The name of the signatory would, I suppose, be spelt now: Gilleasbuig Mac Aonghais ‘Ic lain Glinn’ Chomhainn.

It is a particularly interesting document, and a photostat copy would be very valuable to our records. Perhaps this paragraph may catch the eye of some clansman overseas who can induce the “Historical Society in Seattle” to allow this to be done. Sandy told me that the Society in Seattle had been lent the document but would not give it up! They might not object to allowing a copy to be made, however. Their interest in it is understandable if I quote a brief account of the said Archibald’s life.

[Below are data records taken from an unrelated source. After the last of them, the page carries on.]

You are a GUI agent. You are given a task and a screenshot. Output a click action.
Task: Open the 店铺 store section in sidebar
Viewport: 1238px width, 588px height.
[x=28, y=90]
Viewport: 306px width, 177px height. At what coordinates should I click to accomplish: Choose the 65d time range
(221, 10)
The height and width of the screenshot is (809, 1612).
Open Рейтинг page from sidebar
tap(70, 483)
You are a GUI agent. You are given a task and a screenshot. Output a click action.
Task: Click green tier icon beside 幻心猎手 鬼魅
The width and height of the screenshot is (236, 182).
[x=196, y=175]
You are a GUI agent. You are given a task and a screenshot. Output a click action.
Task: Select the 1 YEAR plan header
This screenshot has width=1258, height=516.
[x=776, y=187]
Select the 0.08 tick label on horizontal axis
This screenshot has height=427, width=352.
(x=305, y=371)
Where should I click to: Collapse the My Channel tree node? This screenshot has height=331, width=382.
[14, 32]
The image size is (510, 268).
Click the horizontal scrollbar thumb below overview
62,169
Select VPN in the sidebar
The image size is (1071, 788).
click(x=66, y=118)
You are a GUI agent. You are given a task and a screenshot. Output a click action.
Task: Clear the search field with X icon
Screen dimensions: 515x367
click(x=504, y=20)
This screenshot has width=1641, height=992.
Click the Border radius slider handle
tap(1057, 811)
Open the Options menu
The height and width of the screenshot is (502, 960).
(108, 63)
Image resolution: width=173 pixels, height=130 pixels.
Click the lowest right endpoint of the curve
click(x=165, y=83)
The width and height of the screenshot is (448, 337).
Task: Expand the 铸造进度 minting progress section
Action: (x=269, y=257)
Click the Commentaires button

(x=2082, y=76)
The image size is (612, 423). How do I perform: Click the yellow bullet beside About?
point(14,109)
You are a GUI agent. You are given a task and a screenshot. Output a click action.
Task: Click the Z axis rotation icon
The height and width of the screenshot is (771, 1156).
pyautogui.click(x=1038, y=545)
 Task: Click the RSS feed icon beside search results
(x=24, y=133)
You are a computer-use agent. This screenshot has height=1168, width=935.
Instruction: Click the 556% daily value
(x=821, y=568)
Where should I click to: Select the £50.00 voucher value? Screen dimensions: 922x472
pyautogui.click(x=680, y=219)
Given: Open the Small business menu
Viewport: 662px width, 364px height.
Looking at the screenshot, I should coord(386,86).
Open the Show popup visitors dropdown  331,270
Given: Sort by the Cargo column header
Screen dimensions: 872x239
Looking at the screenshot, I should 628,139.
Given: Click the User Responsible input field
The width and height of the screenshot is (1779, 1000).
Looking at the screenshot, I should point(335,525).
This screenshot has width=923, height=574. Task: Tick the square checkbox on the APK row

He was born at Leacantuim on 3rd  February, 1790, studied the rudiments of medicine at Edinburgh (?), emigrated and was appointed clerk and agent by Lord Selkirk (of Hudson’s Bay Co.). He was a member of council. In July 1828, he made a canoe journey from York factory, Hudson’s Bay, to Fort Langley, New Caledonia, where he succeeded James MacMillan on 11th October 1828. He was there until 1833 and exploited the salmon industry up to 300 barrels per season. In 1833 he proposed the raising of flocks and herds on the Pacific Coast, the first area he suggested being on the Sacramento River in California. He did many more acts of development for the Hudson’s Bay Co. He was married twice: first to Princess Raven, daughter of a Chinook chief, by whom he had one son, Ranald., born 3rd February 1824, who died unmarried 5th December 1879; second to Jane Klyne (born Switzerland 23rd August 1810 – died St. Andrew’s in Quebec 15th December 1879) with issue, ten children.

Note the Sacramento River project. If the company had followed MacDonald’s suggestions, what might not have happened down that coast before the main flood of American westward migration started? It is an intriguing thought. No wonder Seattle wishes to keep the document!